Monthly Archives: February 2010

Reliability of Chip & PIN evidence in banking disputes

It has now been two weeks since we published our paper “Chip and PIN is broken”. Here, we presented the no-PIN attack, which allows criminals to use a stolen Chip and PIN card, without having to know its PIN. The paper has triggered a considerable amount of discussion, on Light Blue Touchpaper, Finextra, and elsewhere.

One of the topics which has come up is the effect of the no-PIN vulnerability on the consideration of evidence in disputed card transactions. Importantly, we showed that a merchant till-receipt which shows “PIN verified” cannot be relied upon, because this message will appear should the attack we presented be executed, even though the wrong PIN was entered.

On this point, the spokesperson for the banking trade body, the UK Cards Association (formerly known as APACS) stated:

“Finally the issuer would not review a suspected fraud involving a PIN and make a decision based on the customer’s paper receipt stating that the transaction was “PIN verified”, as suggested by Cambridge.”

Unfortunately card issuers do precisely this, as shown in a recent dispute over £9,500 worth of point-of-sale transactions, between American Express and a customer. In their letter to the Financial Ombudsman Service, American Express presented the till receipt as the sole evidence that the PIN was correctly entered:

“We also requested at the time of this claim, supporting documents from [the merchant] and were provided a copy of the till receipts confirming these charges were verified with the PIN.”

Requests to American Express for the audit logs that include the CVR (card verification results), which would have shown whether or not the no-PIN attack had been used, were denied. The ombudsman nevertheless decided against the customer.

The issue of evidence in disputed transaction cases is complex, and wider than questions raised by just the no-PIN attack. To help bring some clarity, I wrote an article, “Reliability of Chip & PIN evidence in banking disputes”, for the 2009 issue of the Digital Evidence and Electronic Signature Law Review, a law journal. This article was written for a legal audience, but would also be suitable for other non-technical readers. It is now available online (PDF 221 kB).

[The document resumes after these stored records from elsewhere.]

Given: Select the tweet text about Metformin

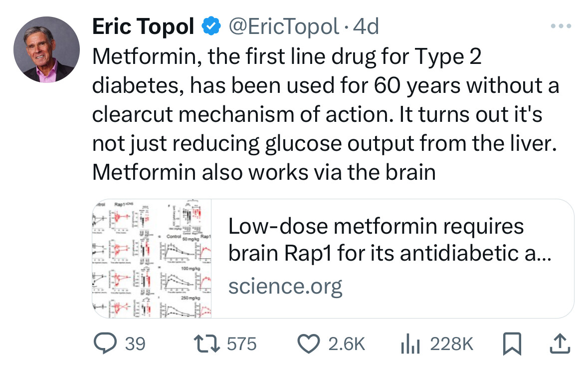Looking at the screenshot, I should tap(326, 114).
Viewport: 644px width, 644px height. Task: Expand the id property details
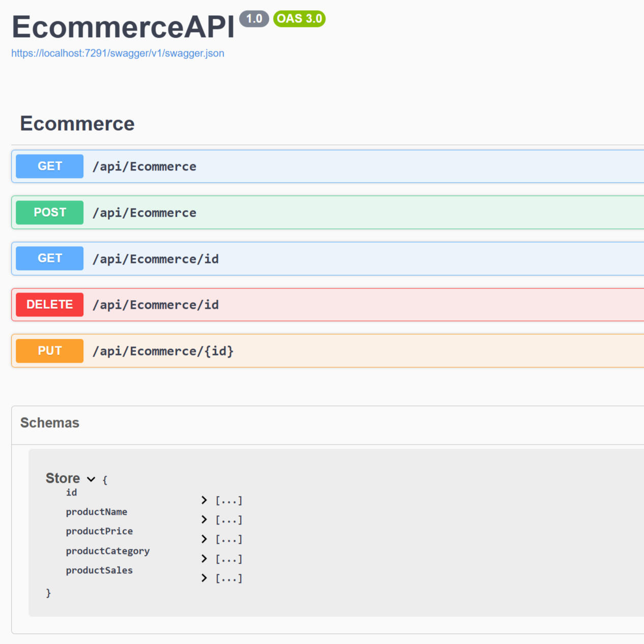click(203, 500)
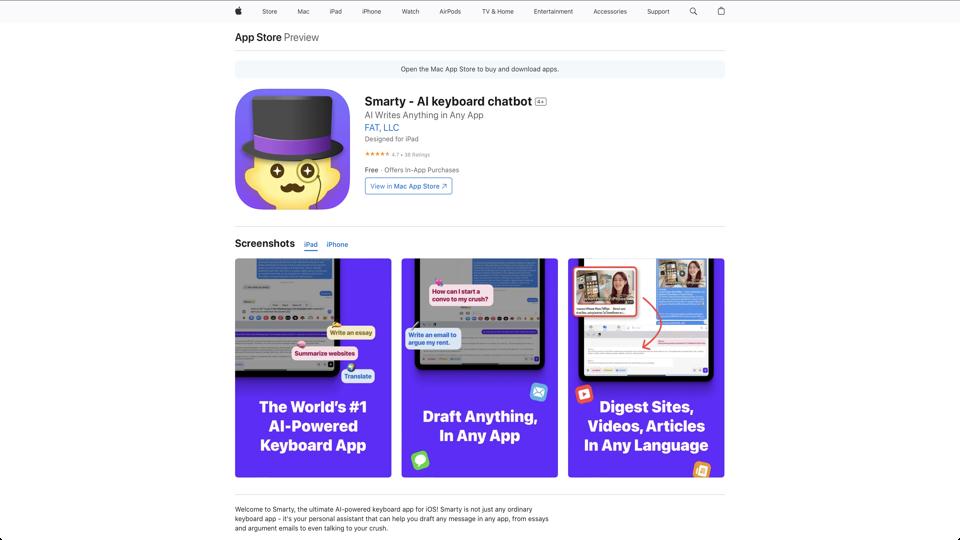
Task: Open the FAT, LLC developer link
Action: (381, 127)
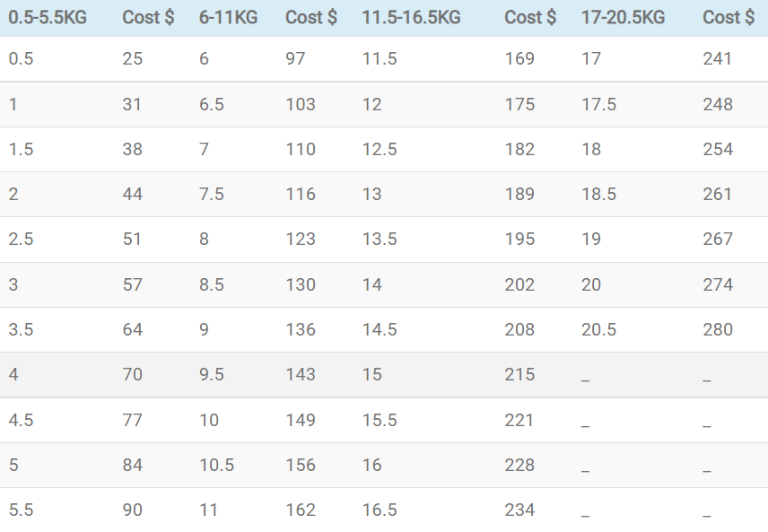This screenshot has height=532, width=768.
Task: Click the cost value 234
Action: click(x=519, y=510)
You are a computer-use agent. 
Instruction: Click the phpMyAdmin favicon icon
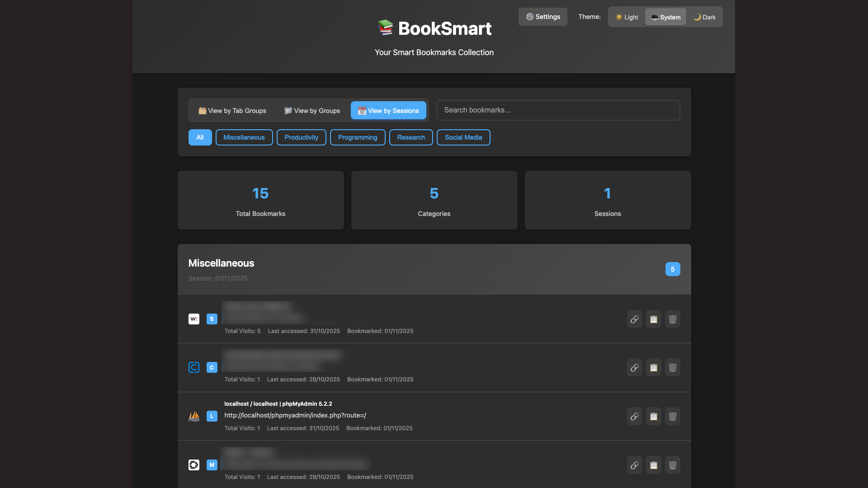pos(194,416)
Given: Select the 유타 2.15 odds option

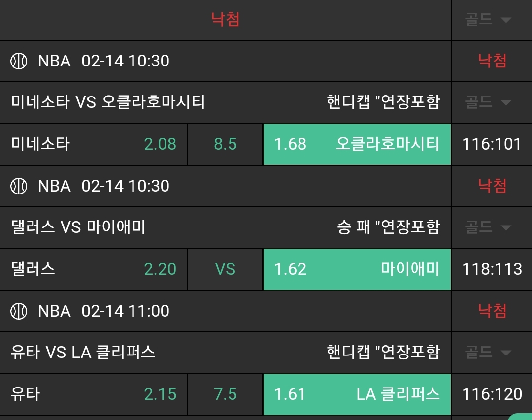Looking at the screenshot, I should click(94, 394).
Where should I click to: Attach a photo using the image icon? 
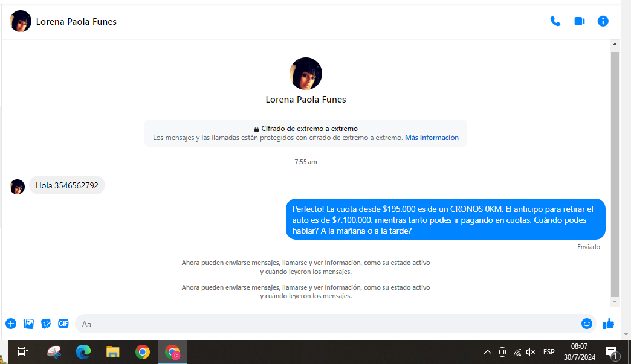click(x=28, y=324)
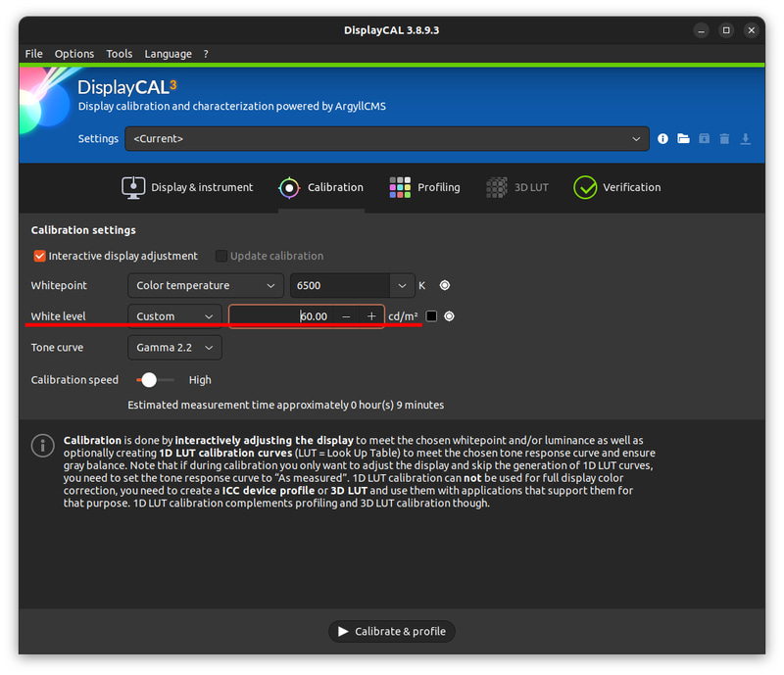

In this article, I give an introduction to payment card security, both Chip & PIN and its predecessors. Then, it includes a high-level description of the EMV protocol which underlies Chip & PIN, with an emphasis on the evidence it generates. A summary of various payment card security vulnerabilities is given, and how their exploitation might be detected. Finally, I discuss methods for collecting and analyzing evidence, along with difficulties currently faced by customers disputing transactions.

Opting out of health data collection

The Government is rolling out a system – the Summary Care Record or SCR – which will make summaries of medical records available to hundreds of thousands of NHS staff in England. Ministers say it will facilitate emergency and unscheduled care, but the evidence in favour of such systems is slight. It won’t be available abroad (or even in Scotland) so if you are allergic to penicillin you’d better keep on wearing your dogtag. But the privacy risk is clear; a similar system in Scotland was quickly abused. Colleagues and I criticised the SCR in Database State, a report we wrote on how government systems infringe human rights.

Doctors have acted at last. The SCR is being rolled out across London, and the Local Medical Committees there have produced a poster and an opt-out leaflet for doctors to use in their waiting rooms. The SCR is also political: while Labour backs it, the Conservatives and the Lib Dems oppose it. Its roll-out means that millions of leaflets will be distributed to voters, pardon me, patients in London extolling its virtues. A cynic might ask whether this is a suitable use of public funds during an election campaign.

Measuring Typosquatting Perpetrators and Funders

For more than a decade, aggressive website registrants have been engaged in ‘typosquatting’ — the intentional registration of misspellings of popular website addresses. Uses for the diverted traffic have evolved over time, ranging from hosting sexually-explicit content to phishing. Several countermeasures have been implemented, including outlawing the practice and developing policies for resolving disputes. Despite these efforts, typosquatting remains rife.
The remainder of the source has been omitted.